For example, Officer Meadors knew that Snell had a boyfriend who was in Snell's bedroom.

3. Voluntariness of Snell's Consent

Any consent granted by a third party must be voluntary. See Gutierrez-Hermosillo, 142 F.3d at 1230; United States v. Irbe, 11 F.3d 1553, 1557 (10th Cir. 1993). "When a prosecutor seeks to rely upon consent to justify the lawfulness of a search, he has the burden of proving that the consent was, in fact, freely and voluntarily given." Schneckloth v. Bustamonte, 412 U.S. 218, 222 (1973). "Voluntariness is a finding of fact, to be determined under the totality of the circumstances." United States v. Guzman, 864 F.2d 1512, 1521 (10th Cir. 1988). Consent cannot be "coerced, by explicit or implicit means, by implicit threat or covert force." Bustamonte, 412 U.S. at 228. "Consent is voluntary if there is no indication of either `force of intimidation.'"Kimoana, 383 F.3d at 1225 (quoting United States v. Dewitt, 946 F.2d 1497, 1500 (10th Cir. 1991)).

Counsel for defense argues that Snell's consent was not voluntary because, when she opened the door and saw multiple officers, she could not reasonably have denied their request to enter the house. If the Court were to adopt defendant's position, then in effect, law enforcement officers could never obtain consent to enter a house without a warrant. This is contrary to Supreme Court and Tenth Circuit precedent. As noted above, the law is clear that warrantless entry to the home is permissible if the officers obtain consent. Further, the fact that Snell was confronted by several officers does not render her consent involuntary. Neither the Supreme Court nor the Tenth Circuit has enunciated a rule whereby consent is per se involuntary if one is confronted by a certain number of police officers. See, e.g.,United States v. Iribe, 11 F.3d 1553, 1557 (10th Cir. 1994) (finding that arrestee's Spanish-speaking coresident did not voluntarily consent to the search of the house was not supported by evidence, notwithstanding coresident's subjective attitude toward authority and the fact that five officers were present at the time coresident consented). Here, there is no evidence that the officers used any threats or intimidation to obtain entry to the residence. Thus, the Court finds that Snell's consent was voluntary.

4. Scope of Consent

The next inquiry is whether the police officers exceeded the scope of Snell's consent. The Court has already addressed the issue of whether Snell had the authority to consent to the search of defendant's bedroom. However, a question may arise as to whether the officers exceeded the scope of Snell's consent by opening the closed closet doors in the northwest bedroom.

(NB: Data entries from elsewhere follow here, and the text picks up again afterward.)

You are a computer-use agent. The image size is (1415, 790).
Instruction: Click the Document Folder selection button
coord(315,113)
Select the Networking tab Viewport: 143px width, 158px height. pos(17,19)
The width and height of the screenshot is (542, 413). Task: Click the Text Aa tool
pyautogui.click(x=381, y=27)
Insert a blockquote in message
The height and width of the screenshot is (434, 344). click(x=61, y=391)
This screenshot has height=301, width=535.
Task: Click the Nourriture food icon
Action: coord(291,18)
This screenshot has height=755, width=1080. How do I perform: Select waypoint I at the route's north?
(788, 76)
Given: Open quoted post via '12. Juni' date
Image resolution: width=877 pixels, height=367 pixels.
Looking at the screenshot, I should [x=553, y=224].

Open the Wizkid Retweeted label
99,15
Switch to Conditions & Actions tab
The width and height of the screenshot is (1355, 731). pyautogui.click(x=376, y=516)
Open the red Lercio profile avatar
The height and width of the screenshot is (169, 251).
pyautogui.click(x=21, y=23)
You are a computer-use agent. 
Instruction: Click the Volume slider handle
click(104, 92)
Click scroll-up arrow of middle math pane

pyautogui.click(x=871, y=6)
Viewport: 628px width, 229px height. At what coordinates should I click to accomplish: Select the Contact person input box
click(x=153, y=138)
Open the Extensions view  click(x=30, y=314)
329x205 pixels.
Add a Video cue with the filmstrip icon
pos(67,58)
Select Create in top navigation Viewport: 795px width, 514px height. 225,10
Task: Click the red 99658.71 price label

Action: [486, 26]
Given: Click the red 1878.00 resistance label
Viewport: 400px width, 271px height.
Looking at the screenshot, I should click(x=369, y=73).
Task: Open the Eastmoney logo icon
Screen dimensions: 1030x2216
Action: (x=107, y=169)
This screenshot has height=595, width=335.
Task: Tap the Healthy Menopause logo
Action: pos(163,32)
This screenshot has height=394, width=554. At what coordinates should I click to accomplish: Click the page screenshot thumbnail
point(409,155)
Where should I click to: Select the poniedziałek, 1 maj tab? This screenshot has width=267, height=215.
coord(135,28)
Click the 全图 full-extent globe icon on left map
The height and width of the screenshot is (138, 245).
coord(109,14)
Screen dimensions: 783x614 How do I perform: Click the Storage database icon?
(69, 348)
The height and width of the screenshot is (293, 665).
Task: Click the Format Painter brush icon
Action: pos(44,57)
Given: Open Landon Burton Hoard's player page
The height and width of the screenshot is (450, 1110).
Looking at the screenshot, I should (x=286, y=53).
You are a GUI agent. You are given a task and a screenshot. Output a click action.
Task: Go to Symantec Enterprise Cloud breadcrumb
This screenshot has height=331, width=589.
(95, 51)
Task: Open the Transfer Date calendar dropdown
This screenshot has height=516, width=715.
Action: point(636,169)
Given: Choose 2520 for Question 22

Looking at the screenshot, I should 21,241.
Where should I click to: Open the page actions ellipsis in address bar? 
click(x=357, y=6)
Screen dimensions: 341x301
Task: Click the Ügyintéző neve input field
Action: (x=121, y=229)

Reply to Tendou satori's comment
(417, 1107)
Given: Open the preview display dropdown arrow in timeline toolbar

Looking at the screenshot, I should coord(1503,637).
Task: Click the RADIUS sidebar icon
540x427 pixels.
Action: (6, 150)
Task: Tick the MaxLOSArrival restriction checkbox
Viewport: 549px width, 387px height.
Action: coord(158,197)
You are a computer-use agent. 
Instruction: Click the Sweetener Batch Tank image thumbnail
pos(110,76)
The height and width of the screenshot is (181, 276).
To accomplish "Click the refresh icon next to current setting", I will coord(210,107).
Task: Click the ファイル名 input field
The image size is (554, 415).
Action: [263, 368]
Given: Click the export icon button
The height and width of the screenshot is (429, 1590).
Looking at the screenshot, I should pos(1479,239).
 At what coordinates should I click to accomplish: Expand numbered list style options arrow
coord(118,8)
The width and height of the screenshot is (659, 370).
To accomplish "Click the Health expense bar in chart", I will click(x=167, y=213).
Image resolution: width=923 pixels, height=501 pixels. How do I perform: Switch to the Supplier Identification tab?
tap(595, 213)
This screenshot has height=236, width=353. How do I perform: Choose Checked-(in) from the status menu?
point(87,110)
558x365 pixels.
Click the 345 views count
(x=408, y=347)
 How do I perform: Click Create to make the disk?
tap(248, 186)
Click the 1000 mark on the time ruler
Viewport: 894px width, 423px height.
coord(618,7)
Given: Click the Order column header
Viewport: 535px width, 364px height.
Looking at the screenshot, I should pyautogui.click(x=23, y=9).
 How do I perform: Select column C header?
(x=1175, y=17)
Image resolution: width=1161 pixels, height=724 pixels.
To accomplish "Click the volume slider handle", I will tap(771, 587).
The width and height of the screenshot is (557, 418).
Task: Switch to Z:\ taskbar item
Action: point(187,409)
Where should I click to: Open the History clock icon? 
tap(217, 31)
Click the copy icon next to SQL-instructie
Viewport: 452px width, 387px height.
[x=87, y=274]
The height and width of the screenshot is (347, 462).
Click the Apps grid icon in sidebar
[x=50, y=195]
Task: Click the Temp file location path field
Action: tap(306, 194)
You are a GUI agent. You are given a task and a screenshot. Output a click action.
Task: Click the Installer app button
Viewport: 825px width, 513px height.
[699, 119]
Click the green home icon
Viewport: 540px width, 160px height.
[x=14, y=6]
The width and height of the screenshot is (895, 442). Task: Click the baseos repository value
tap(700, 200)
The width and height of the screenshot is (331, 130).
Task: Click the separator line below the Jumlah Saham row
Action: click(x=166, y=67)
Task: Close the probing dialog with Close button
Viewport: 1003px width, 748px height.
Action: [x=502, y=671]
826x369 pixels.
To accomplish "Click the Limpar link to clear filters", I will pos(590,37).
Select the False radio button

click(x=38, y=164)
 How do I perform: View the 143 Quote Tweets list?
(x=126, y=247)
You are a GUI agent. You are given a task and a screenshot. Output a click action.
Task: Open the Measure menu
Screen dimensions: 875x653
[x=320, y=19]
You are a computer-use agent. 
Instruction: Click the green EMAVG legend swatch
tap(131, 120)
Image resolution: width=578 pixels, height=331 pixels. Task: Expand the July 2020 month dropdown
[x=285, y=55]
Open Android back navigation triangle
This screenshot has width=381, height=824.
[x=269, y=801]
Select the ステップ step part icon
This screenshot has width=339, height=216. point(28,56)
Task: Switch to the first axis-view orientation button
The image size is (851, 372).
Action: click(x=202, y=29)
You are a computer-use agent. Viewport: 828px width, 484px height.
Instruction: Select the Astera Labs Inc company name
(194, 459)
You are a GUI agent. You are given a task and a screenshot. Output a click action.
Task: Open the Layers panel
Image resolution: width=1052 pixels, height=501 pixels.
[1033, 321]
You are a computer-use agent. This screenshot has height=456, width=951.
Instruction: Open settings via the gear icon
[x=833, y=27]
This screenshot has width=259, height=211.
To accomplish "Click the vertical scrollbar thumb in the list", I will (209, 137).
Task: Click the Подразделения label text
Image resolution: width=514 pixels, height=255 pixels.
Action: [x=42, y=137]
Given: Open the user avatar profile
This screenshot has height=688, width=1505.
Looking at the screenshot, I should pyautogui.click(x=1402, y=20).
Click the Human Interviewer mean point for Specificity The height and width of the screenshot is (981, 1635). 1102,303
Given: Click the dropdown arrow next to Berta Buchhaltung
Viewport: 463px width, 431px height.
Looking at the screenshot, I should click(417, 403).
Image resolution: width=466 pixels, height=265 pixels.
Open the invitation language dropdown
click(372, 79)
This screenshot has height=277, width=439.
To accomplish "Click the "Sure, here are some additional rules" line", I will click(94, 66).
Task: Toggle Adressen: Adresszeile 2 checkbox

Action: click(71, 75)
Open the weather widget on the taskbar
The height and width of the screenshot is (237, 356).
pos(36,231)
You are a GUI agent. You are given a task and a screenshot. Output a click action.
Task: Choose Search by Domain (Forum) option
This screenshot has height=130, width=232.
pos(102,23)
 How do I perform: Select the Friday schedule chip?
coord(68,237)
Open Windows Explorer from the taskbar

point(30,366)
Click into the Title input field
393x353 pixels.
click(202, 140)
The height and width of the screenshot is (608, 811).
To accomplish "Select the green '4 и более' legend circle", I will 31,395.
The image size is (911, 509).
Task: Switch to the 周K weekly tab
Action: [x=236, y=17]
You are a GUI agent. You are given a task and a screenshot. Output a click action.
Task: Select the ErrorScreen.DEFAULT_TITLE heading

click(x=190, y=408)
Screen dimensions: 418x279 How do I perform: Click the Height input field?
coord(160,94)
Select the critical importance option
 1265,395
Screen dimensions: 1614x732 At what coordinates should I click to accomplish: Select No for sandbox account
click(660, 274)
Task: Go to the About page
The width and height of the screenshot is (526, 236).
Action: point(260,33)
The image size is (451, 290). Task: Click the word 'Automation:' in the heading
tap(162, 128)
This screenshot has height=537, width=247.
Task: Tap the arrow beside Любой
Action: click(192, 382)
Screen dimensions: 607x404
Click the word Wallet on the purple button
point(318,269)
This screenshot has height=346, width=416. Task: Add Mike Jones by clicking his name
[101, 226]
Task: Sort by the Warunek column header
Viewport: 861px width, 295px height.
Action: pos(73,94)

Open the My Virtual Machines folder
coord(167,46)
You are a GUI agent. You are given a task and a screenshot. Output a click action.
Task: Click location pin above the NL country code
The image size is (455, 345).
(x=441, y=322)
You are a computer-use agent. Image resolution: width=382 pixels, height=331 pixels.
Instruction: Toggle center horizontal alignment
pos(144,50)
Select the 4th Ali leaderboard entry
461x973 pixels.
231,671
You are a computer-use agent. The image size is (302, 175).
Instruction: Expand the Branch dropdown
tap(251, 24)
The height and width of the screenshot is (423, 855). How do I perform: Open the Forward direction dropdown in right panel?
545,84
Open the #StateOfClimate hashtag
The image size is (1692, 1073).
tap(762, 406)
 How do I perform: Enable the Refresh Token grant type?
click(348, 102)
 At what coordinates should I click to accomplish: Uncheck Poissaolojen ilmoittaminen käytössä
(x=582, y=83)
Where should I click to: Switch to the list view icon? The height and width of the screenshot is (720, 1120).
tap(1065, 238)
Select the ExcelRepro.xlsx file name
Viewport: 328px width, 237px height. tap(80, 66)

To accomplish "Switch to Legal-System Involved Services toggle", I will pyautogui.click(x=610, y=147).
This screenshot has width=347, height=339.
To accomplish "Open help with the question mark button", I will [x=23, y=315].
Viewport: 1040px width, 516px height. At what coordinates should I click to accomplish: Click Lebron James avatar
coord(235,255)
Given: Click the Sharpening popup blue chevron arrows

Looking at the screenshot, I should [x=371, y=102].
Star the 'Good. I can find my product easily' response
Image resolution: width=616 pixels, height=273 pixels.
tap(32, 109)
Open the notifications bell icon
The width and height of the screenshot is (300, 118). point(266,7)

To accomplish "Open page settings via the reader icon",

Whether a search remains within the boundaries of the consent is a question of fact to be determined from the totality of the circumstances. United States v. Pena, 920 F.2d 509, 514 (10th Cir. 1990). The Court should apply an objective reasonableness test to measure the scope of a person's consent. Kimoana, 383 F.3d at 1223. "The scope of a search is generally defined by its expressed object." Id. (quoting Florida v. Jimeno, 500 U.S. 248, 251 (1991)). Id. Here, the expressed object of the search was defendant. The officers specifically asked Snell if "Grasshopper" was in the house. Further, Snell did not give any indication that her consent to search the residence was limited in any way. Therefore, the officers did not exceed the scope of Snell's consent to look for defendant by opening the closet because it is reasonable that a person would hide a closet. See Kimoana, 383 F.3d at 1223 ("Consent to search for specific items includes consent to search for those areas or containers that might reasonably contain those items.").

B.

In the alternative to its argument that Snell validly consented to the search of defendant's bedroom, the United States argues that the officers constitutionally entered defendant's bedroom because exigent circumstances existed. As noted above, in addition to consent, law enforcement officers can validly enter a home without a warrant if they have probable cause and there are exigent circumstances. See Brigham City v. Stuart, 126 S. Ct. 1943 (2006); Georgia v. Randolph, 126 S. Ct. 1515 (2006); Payton, 445 U.S. at 590; Kirk v. Louisiana, 536 U.S. 636, 639 (2002). Exigent circumstances that may justify warrantless entry into the home include hot pursuit of a fleeing felon, imminent destruction of evidence, the need to prevent a suspect's escape, or the risk of danger to police officers or other people inside or outside the home. Minnesota v. Olson, 495 U.S. 91, 100 (1990); United States v. Thompson, 372 F.3d 1173, 1177 (10th Cir. 2004). However, the exigent circumstances exception to the warrant requirement is narrow and must be jealously and carefully drawn.Roska ex rel. Roska v. Peterson, 328 F.3d 1230, 1240 (10th Cir. 2003). There is no absolute test for the presence of exigent circumstances because such a determination ultimately depends upon the unique facts of each controversy. United States v. Rhiger, 315 F.3d 1283, 1288 (10th Cir. 2003); United States v. Wicks, 995 F.2d 964, 970 (10th Cir. 1993). The government bears a "heavy burden" to show exigency. United States v. Flowers, 336 F.3d 1222, 1230 (10th Cir. 2003); United States v. Scroger, 98 F.3d 1256, 1259 (10th Cir. 1996). In assessing whether the burden of proving exigency justifying warrantless search is met, the Court evaluates the circumstances as they would have appeared to prudent, cautious, and trained officers. United States v. Anderson, 154 F.3d 1225, 1233 (10th Cir. 1998).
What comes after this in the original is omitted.